Use of Direct Oral Anticoagulants Following Cardiac Implantable Electronic Device Placement.

BACKGROUND

Small studies have described the safety of uninterrupted direct oral anticoagulant (DOAC) use in atrial fibrillation (AF) patients undergoing elective, cardiac implantable electronic device (CIED) placement. Real-world practice patterns and associated outcomes remain poorly defined.

OBJECTIVE

Describe DOAC usage trends following uncomplicated, outpatient CIED placement in AF patients and evaluate clinical outcomes based on DOAC status at discharge.

METHODS

Using data from the National Cardiovascular Data Registry, AF patients with CHADS-VASc ≥ 2 undergoing uncomplicated, outpatient CIED placement from April 2016 to December 2019 were stratified by DOAC prescription at discharge. Short and longer-term temporal trends and post-discharge outcomes were assessed using Centers for Medicare and Medicaid (CMS) claims.

RESULTS

Among 59,169 AF patients with elevated thromboembolic eligible for DOAC therapy who underwent elective, new CIED implant or generator replacement, 32,025 (54.1%) were discharged on a DOAC. Annual rates of DOAC use at discharge increased from 47.0% in 2016 to 62.5% in 2019 (p < 0.0001).

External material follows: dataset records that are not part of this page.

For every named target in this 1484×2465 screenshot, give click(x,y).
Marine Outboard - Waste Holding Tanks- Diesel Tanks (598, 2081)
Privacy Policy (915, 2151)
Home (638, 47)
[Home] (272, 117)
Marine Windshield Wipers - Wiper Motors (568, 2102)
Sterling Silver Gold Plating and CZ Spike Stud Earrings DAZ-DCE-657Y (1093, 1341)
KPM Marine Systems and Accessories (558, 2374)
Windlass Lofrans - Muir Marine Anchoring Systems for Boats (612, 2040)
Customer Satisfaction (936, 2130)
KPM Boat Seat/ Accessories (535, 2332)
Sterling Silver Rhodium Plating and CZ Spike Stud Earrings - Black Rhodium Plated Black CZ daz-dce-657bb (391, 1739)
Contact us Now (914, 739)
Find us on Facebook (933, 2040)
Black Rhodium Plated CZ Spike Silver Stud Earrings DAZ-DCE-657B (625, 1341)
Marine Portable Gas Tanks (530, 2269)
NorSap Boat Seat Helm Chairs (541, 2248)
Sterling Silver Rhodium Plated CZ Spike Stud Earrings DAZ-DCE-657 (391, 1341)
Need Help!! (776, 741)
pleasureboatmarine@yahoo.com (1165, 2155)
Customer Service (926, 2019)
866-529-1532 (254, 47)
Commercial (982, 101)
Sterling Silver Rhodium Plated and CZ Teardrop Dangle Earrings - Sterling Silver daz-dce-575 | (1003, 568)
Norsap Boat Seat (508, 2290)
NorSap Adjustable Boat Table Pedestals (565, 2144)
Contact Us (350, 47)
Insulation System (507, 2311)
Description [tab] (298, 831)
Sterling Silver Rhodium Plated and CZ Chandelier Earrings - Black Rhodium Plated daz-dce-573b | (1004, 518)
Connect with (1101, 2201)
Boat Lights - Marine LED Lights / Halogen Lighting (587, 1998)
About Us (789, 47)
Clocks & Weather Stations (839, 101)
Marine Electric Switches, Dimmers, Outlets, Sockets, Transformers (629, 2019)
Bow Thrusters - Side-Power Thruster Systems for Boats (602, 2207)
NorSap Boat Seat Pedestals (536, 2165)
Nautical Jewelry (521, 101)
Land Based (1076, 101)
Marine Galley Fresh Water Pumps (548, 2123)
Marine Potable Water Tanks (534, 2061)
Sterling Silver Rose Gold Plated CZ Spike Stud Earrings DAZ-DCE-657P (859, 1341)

Overall, patients discharged on DOAC had higher adjusted rates of pocket hematoma (0.51% vs. 0.33%, p = 0.0007) and lower rates of stroke (2.9% vs. 3.2%, p = 0.05) at 30-days but no significant differences in device infection or need for revision at 30-days or 1-year. Those undergoing new CIED implant had higher rates of pocket hematoma at 30-days (0.53% vs. 0.36%, p = 0.02) and need for device revision at 1-year (1.6% vs. 1.3%, p = 0.04).

CONCLUSION

In AF patients undergoing CIED implantation, about half were discharged on DOACs, with increasing rates of DOAC resumption immediately following post-CIED implantation over the study period. Those discharged on DOACs had modestly higher rates of pocket hematoma or need for device revision but similar risk of device infection.